[Saved data entries]
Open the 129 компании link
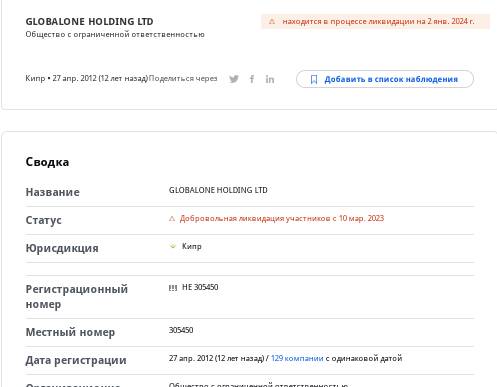Image resolution: width=497 pixels, height=387 pixels. pyautogui.click(x=297, y=358)
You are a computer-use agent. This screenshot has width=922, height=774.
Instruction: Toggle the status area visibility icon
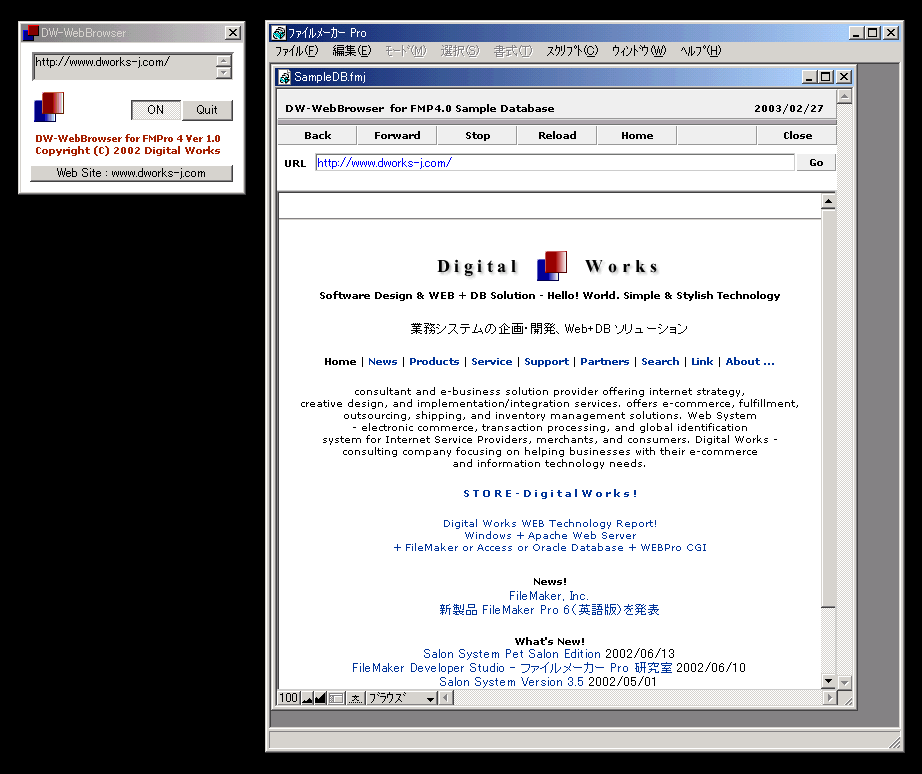pos(335,698)
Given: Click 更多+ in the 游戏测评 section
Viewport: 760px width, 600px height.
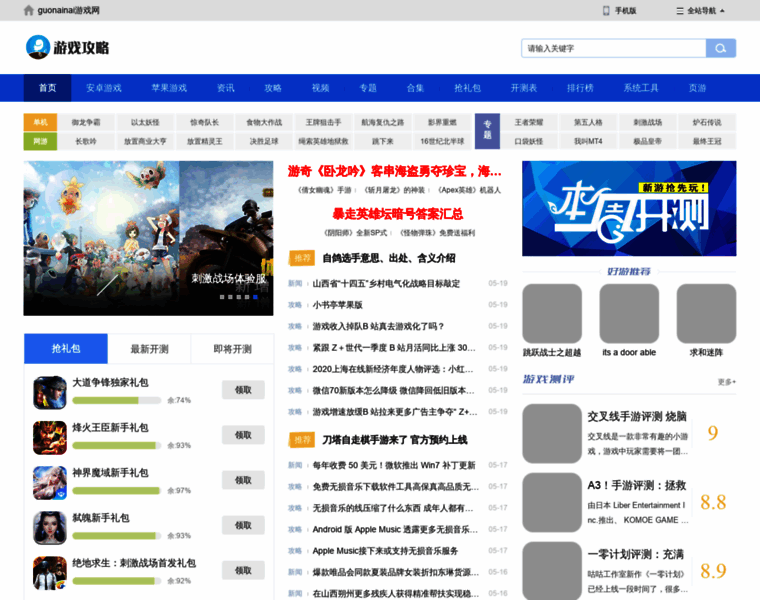Looking at the screenshot, I should (x=726, y=381).
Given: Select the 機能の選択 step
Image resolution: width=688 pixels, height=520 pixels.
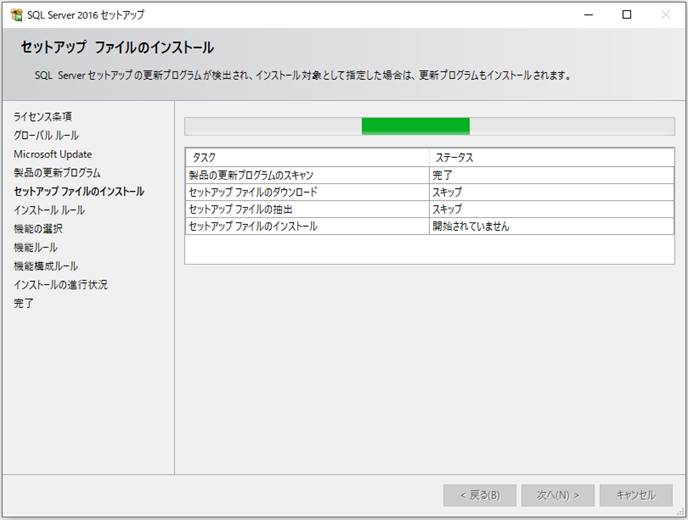Looking at the screenshot, I should (38, 229).
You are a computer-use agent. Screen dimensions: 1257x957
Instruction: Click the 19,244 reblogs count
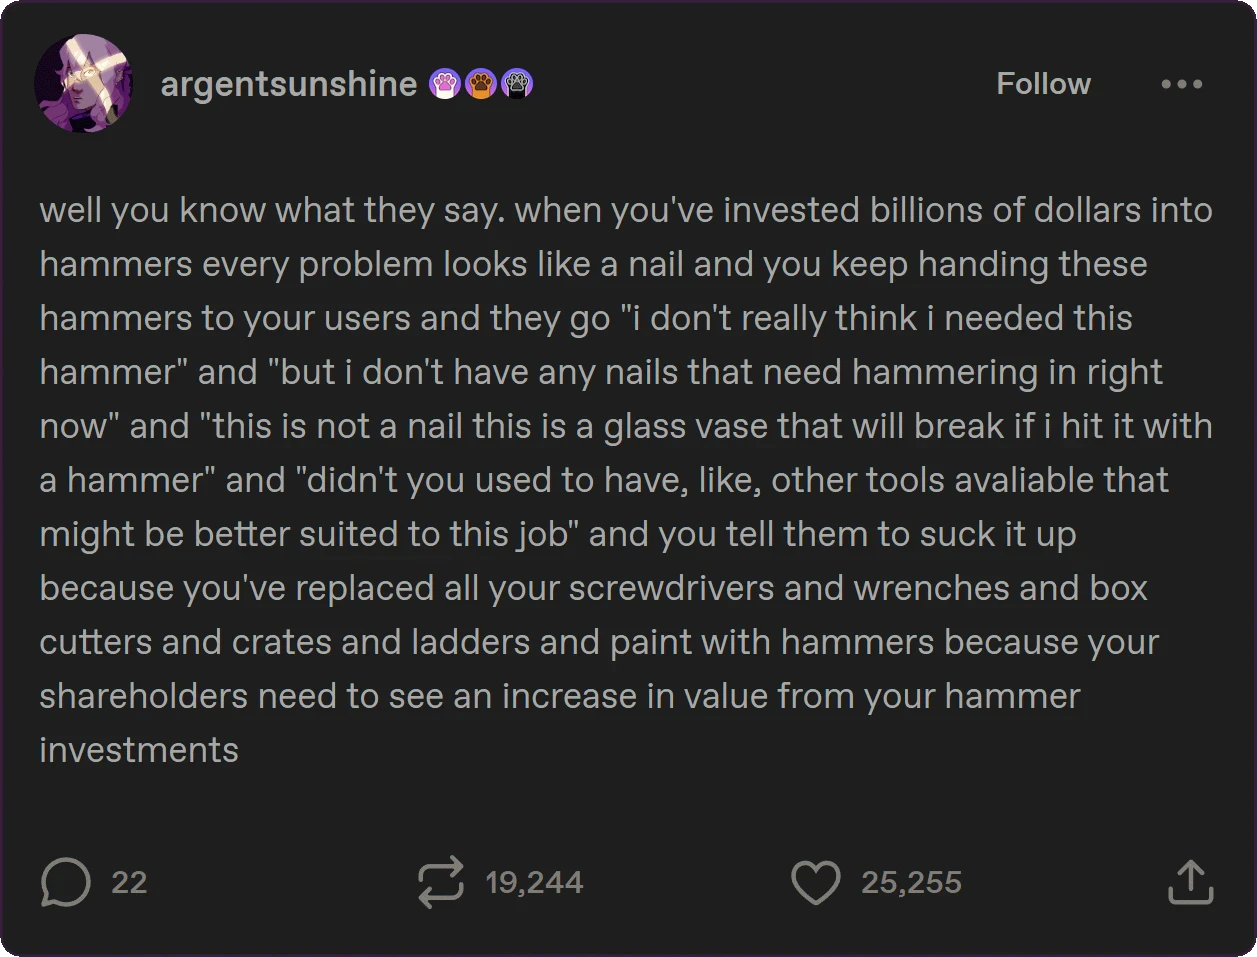(534, 882)
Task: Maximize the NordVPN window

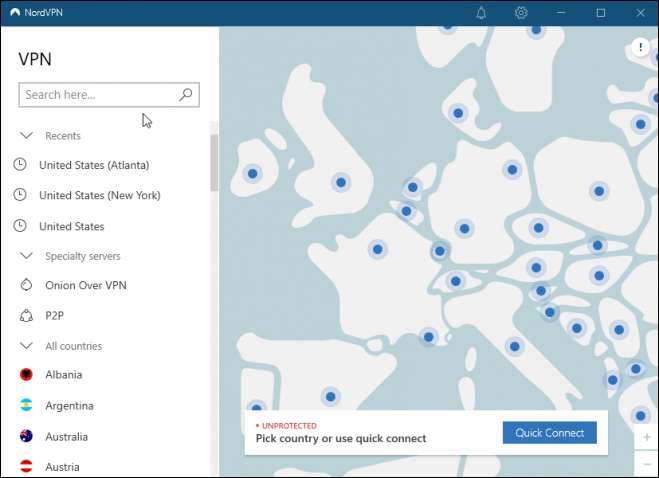Action: (601, 13)
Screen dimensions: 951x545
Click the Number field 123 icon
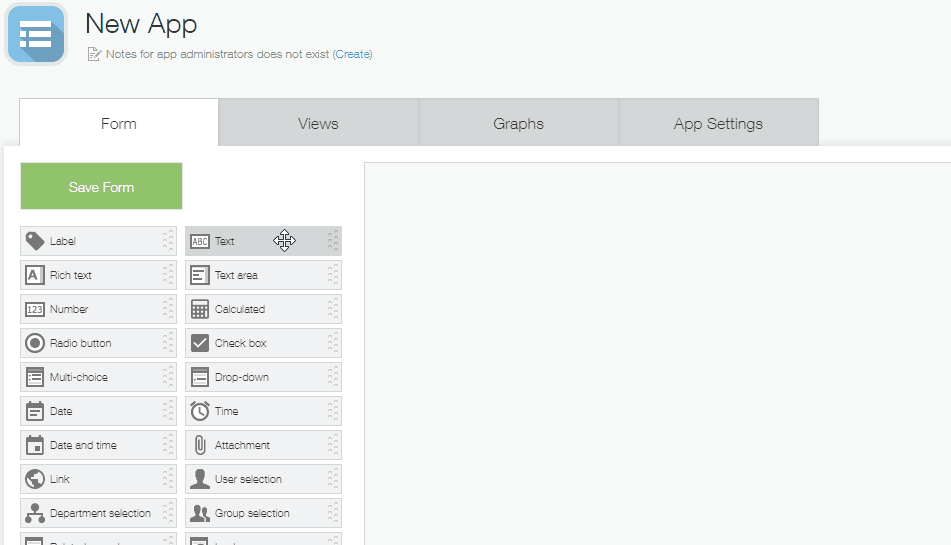(35, 310)
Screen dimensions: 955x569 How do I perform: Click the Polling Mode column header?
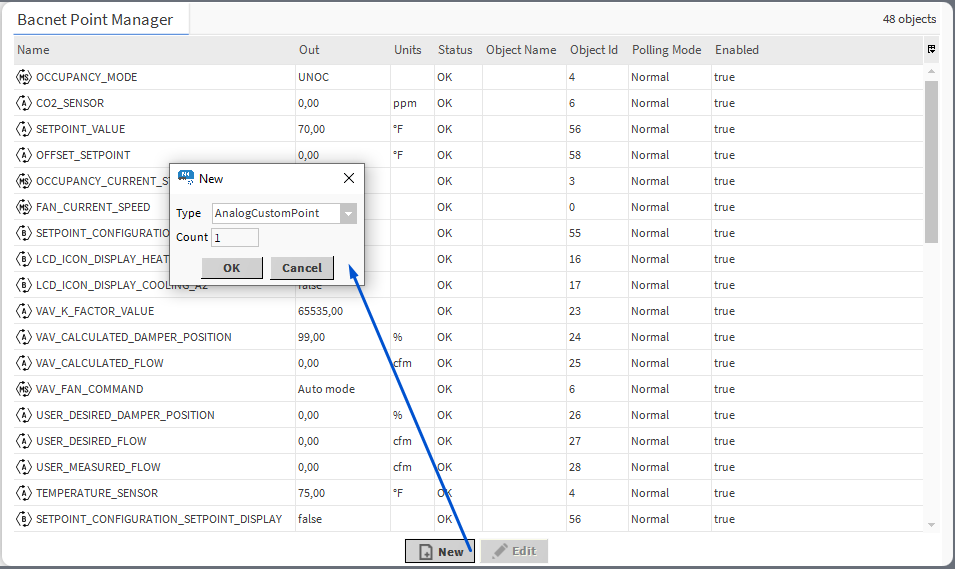(x=666, y=50)
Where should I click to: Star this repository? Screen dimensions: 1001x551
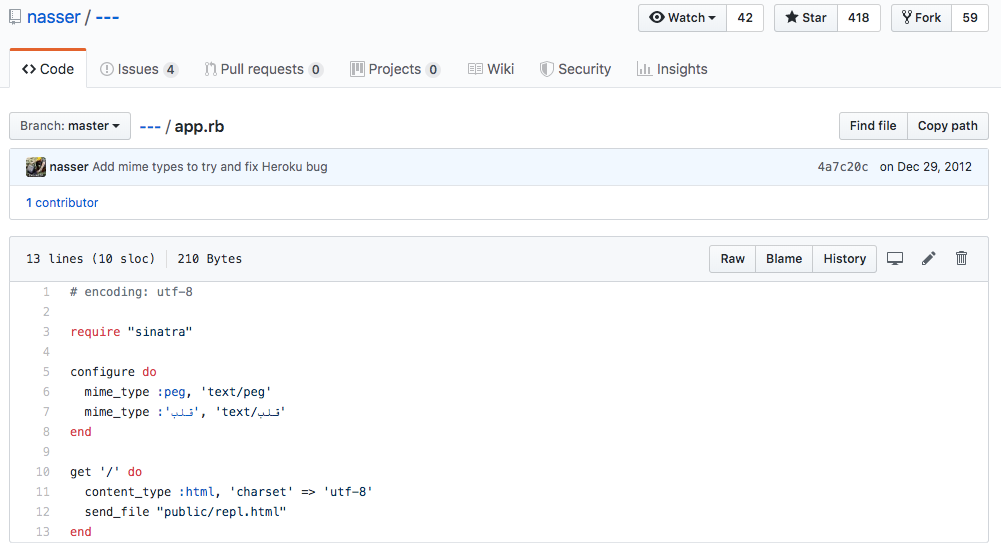pos(806,18)
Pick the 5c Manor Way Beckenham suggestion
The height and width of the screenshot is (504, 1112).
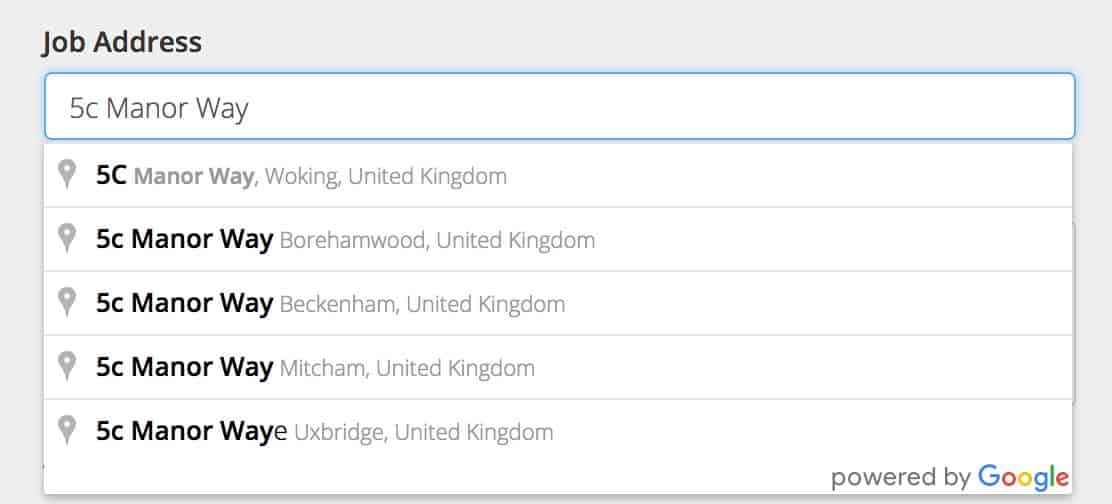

** DIRECTIONS **
List each line of the records that holds the string "Given".

** OUTPUT FOR THIS EXERCISE **
Given: Click 更多+ in the 游戏测评 section
Given: Select the 機能の選択 step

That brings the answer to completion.